Regression Models: Several regression models were used. They were fitted and evaluated based on the coefficient of determination (R2), difference between the actual bike demand (y_test) and predicted bike demand (y_pred), mean squared error and the root mean squared error.

  • Linear Regression: only 54% of the variation in the bike demand can be explained by the variation in the input features. Exploration of the actual and predicted values indicates a wide variance. MSE significantly high and RMSE in the same region.

  • Decision Tree Regressor: Actual and predicted values for bike demand are reasonably close, with 72% of the variations in bike demand explanable by variation in the input features. MSE is 0, indicating a perfect prediction model and RMSE reasonably within the range.

  • Random Forest Regressor: Actual and predicted values for bike demand also reasonably close. 86% of the variation in bike demand explanable by the variation in the input features. MSE is 0, indicating a perfect prediction of the model and RMSE reasonably close.

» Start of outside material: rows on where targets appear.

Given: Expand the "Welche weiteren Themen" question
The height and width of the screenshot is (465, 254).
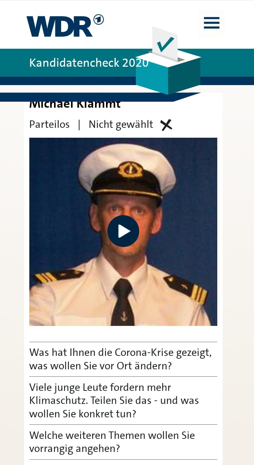Looking at the screenshot, I should [x=123, y=442].
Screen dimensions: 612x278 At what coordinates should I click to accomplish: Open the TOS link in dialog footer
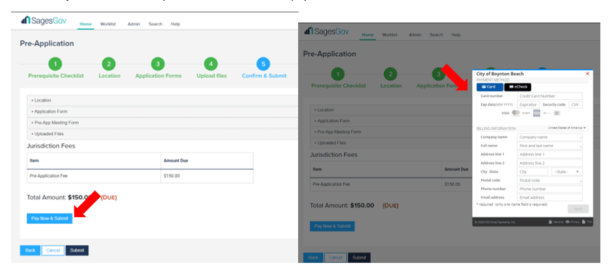pos(588,222)
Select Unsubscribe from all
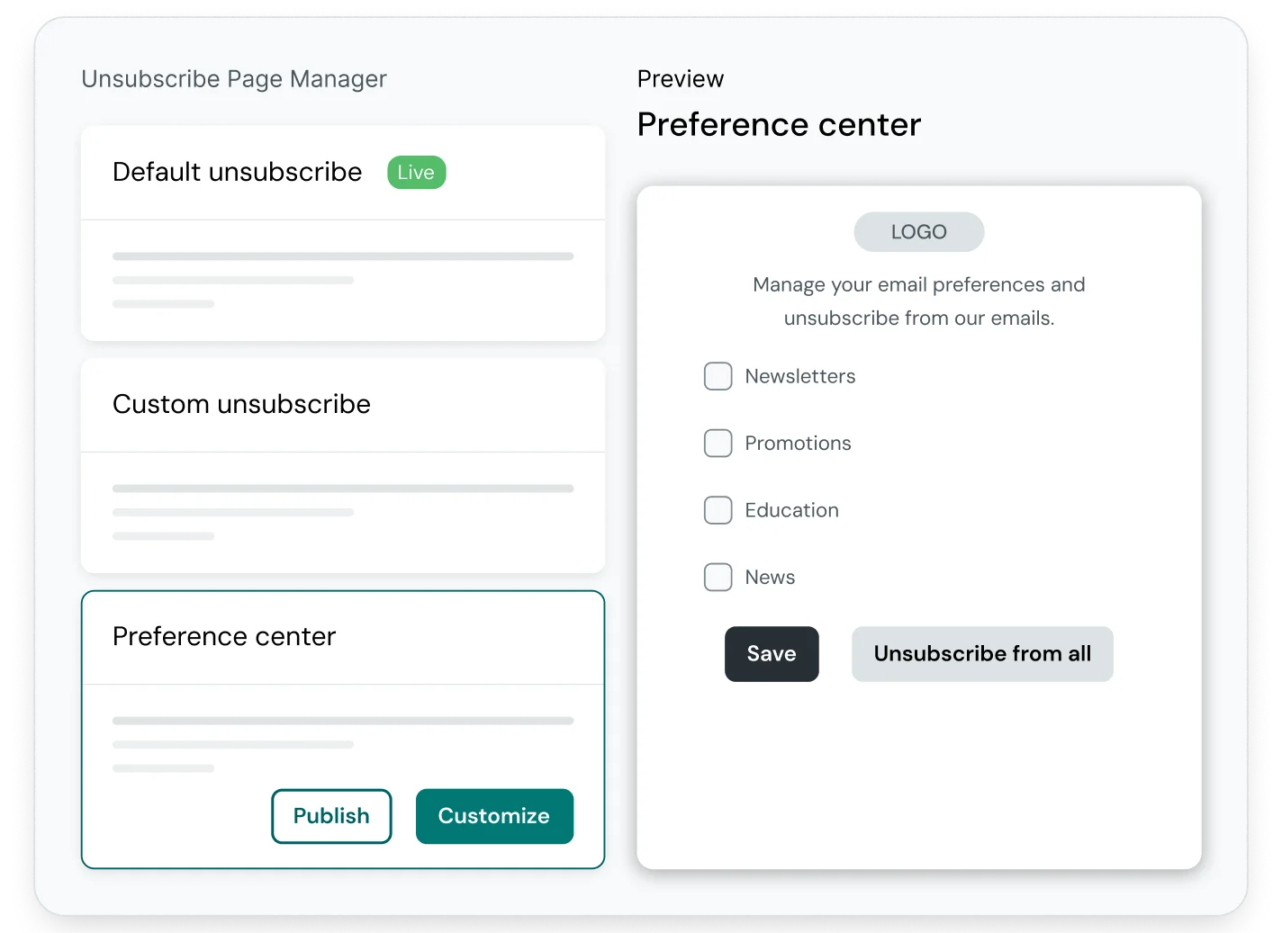The image size is (1282, 933). pos(982,654)
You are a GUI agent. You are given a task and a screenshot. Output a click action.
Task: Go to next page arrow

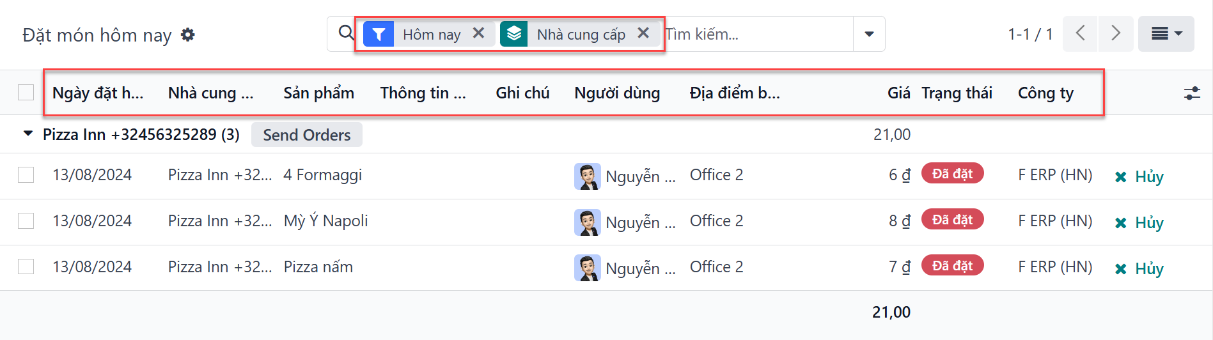(1116, 34)
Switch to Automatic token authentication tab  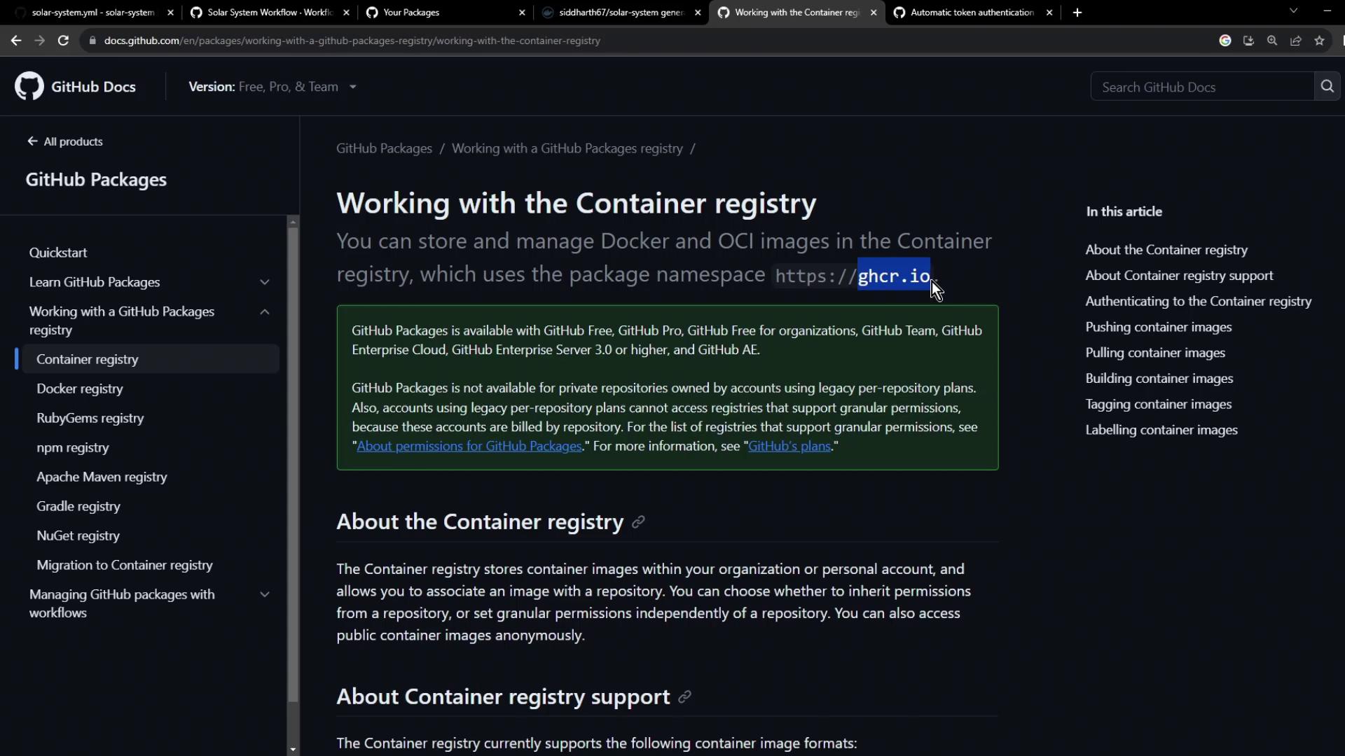pyautogui.click(x=971, y=13)
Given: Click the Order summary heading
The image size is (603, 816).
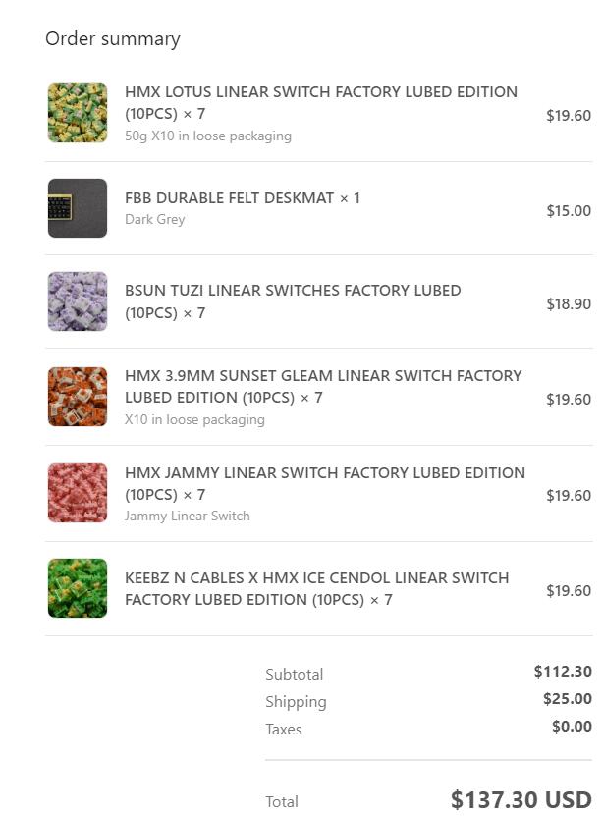Looking at the screenshot, I should tap(113, 39).
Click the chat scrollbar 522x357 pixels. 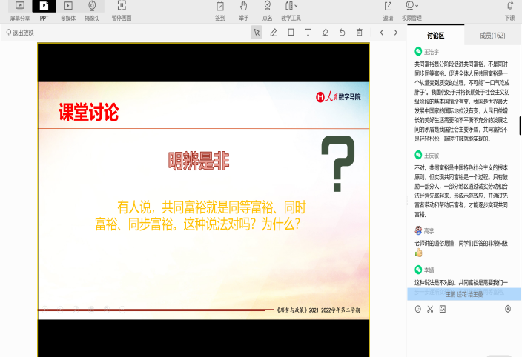coord(520,124)
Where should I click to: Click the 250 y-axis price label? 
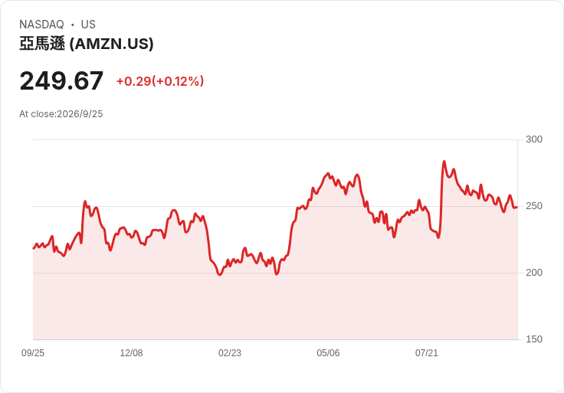click(534, 206)
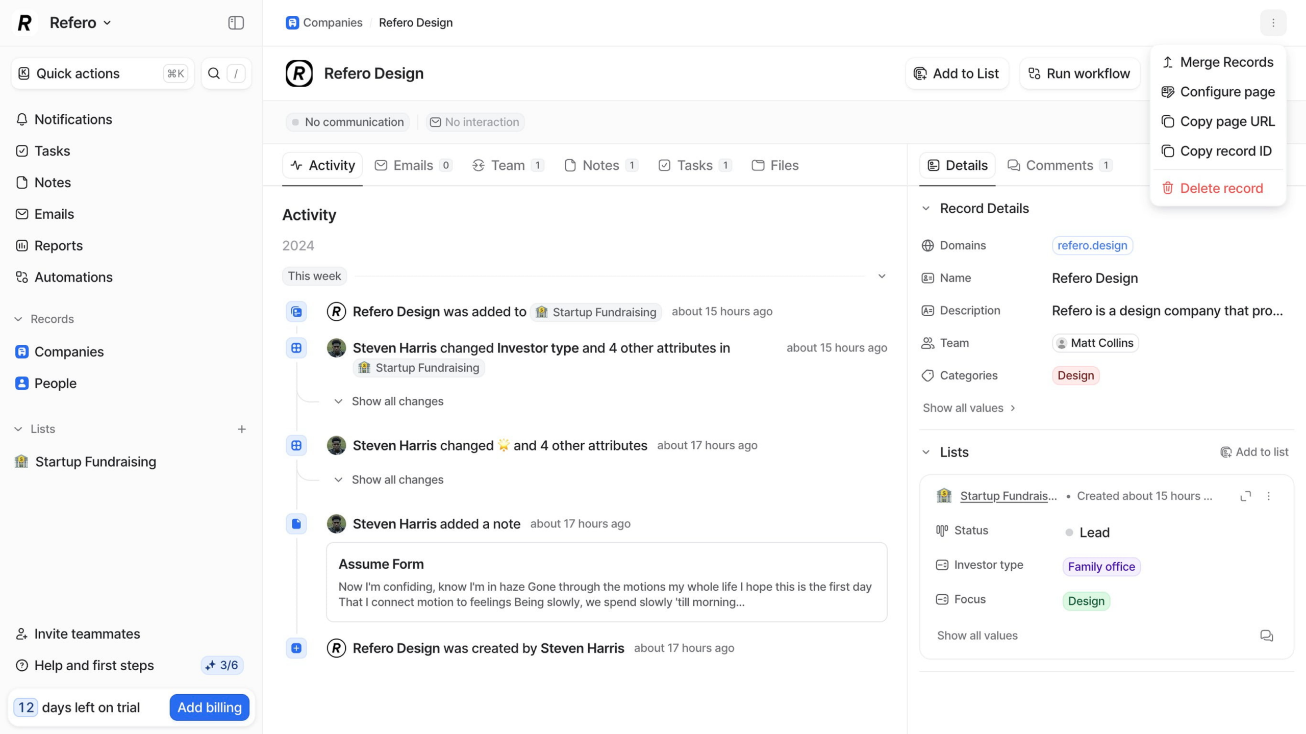Image resolution: width=1306 pixels, height=734 pixels.
Task: Collapse the This week activity section
Action: tap(882, 276)
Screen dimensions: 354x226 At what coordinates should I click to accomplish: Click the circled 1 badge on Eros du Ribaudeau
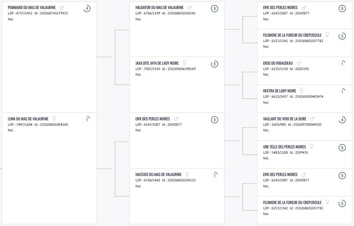click(342, 64)
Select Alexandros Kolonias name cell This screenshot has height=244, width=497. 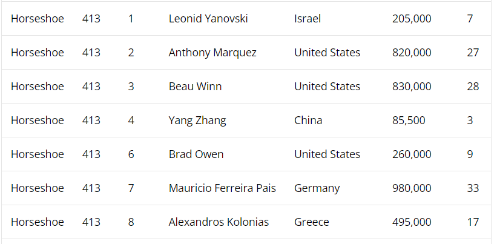coord(219,222)
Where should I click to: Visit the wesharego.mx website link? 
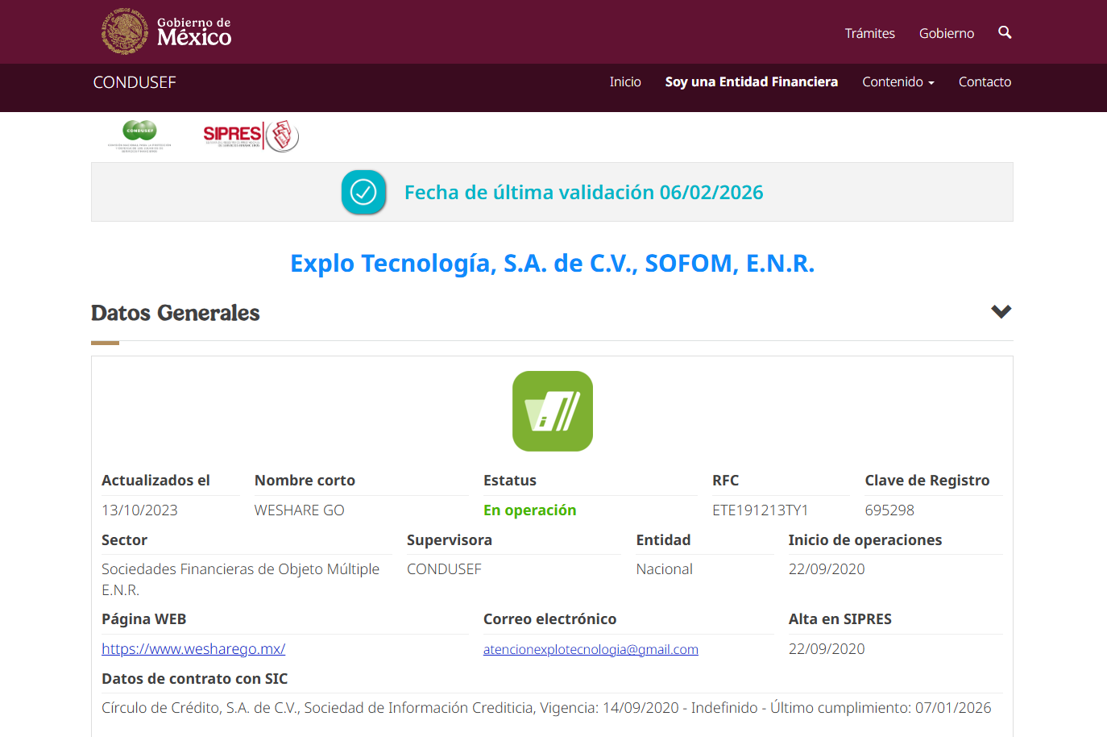(193, 649)
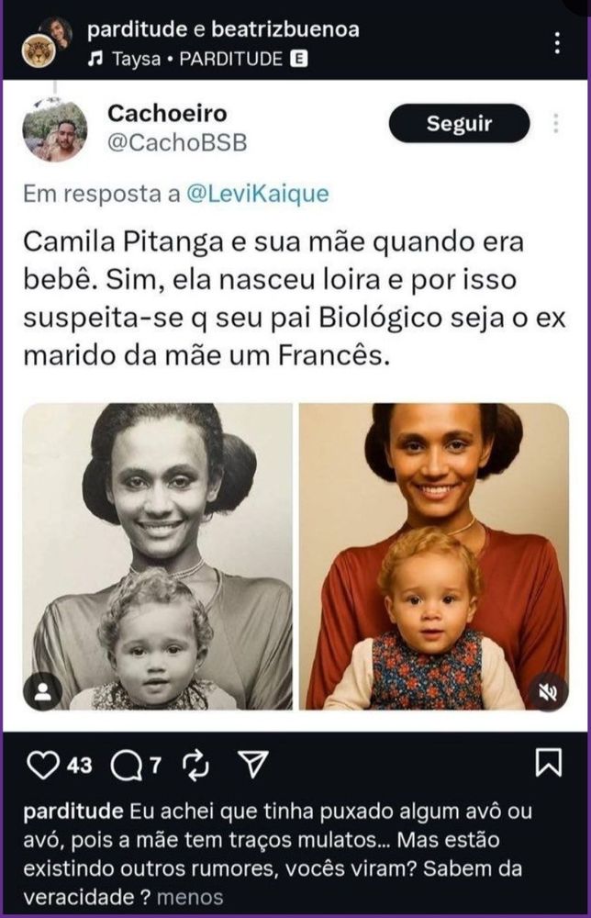This screenshot has width=591, height=918.
Task: Show tagged people via the person icon
Action: tap(42, 691)
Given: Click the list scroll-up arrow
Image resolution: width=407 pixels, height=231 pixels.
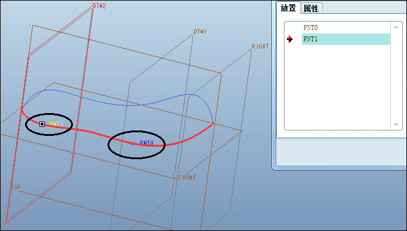Looking at the screenshot, I should click(396, 27).
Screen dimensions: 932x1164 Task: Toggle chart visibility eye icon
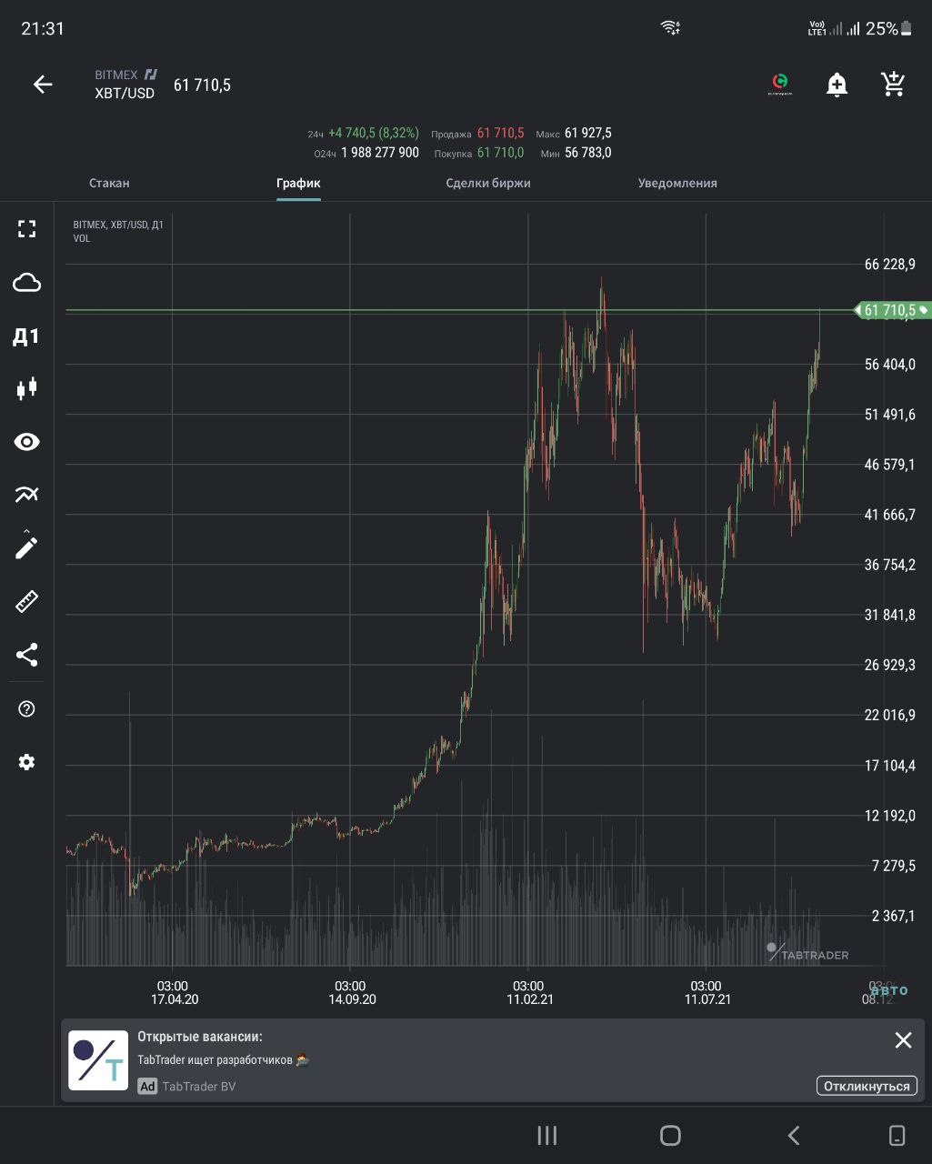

  • Support Vector Machine Regressor: Performed poorly than all the other models with only about 51% of the variations in bike demand explanable by the variation in the input features. Although the MSE is 0, the difference between the actual and the predicted values were significant.

Model Selection

Hyperparameter Tuning with GridSearch CV and Feature Importance: Based on the performance of the models,the hyperparameter tuning was done using the Random Forest Regressor and an array of parameters in a grid. The grid search revealed the max optimal features to be 8 and the number of estimators to be 30 based on the mean scores of the param categories. the feature importance also computed and ranked.

Model Packaging

Pickling: the best estimator from the grid search consists of the best model this is pickled and packaged for deployment.